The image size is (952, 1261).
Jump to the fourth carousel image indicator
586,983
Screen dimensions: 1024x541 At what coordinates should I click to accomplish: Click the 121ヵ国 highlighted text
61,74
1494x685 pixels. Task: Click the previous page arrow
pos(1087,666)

····················

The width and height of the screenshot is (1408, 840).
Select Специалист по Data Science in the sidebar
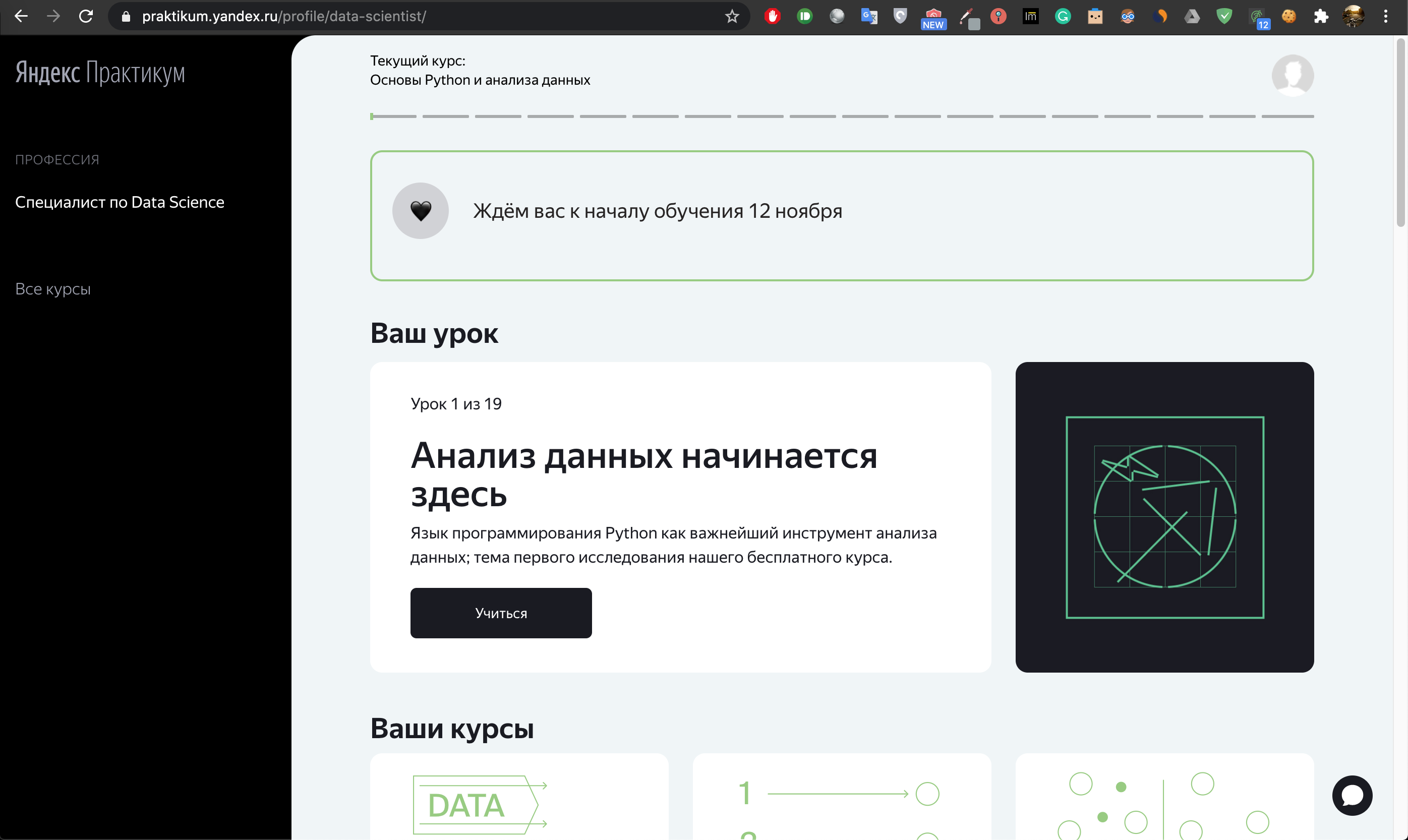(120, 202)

····················

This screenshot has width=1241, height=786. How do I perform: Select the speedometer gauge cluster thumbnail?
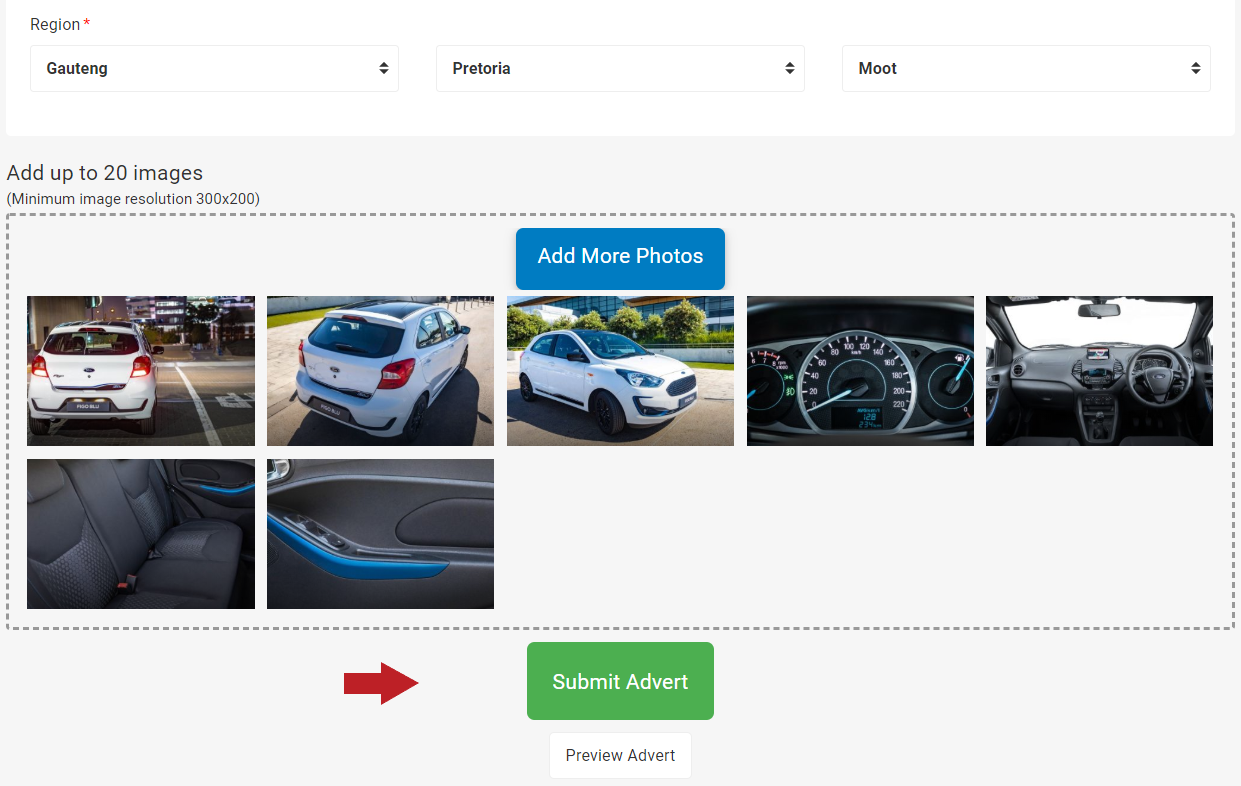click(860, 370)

····················

Please rescale the records starting with the line that contains "Screen dimensions: 1024x541" and going on through the line that contains "pos(1087,666)", and give only those lines again in full, requests included. Multiply every coordinate in the answers by 1.45 and round to whole numbers, with halves rounding up.

Screen dimensions: 1024x541 At what coordinates should I click to accomplish: Click the 121ヵ国 highlighted text
88,107
1494x685 pixels. Task: Click the previous page arrow
pos(1576,966)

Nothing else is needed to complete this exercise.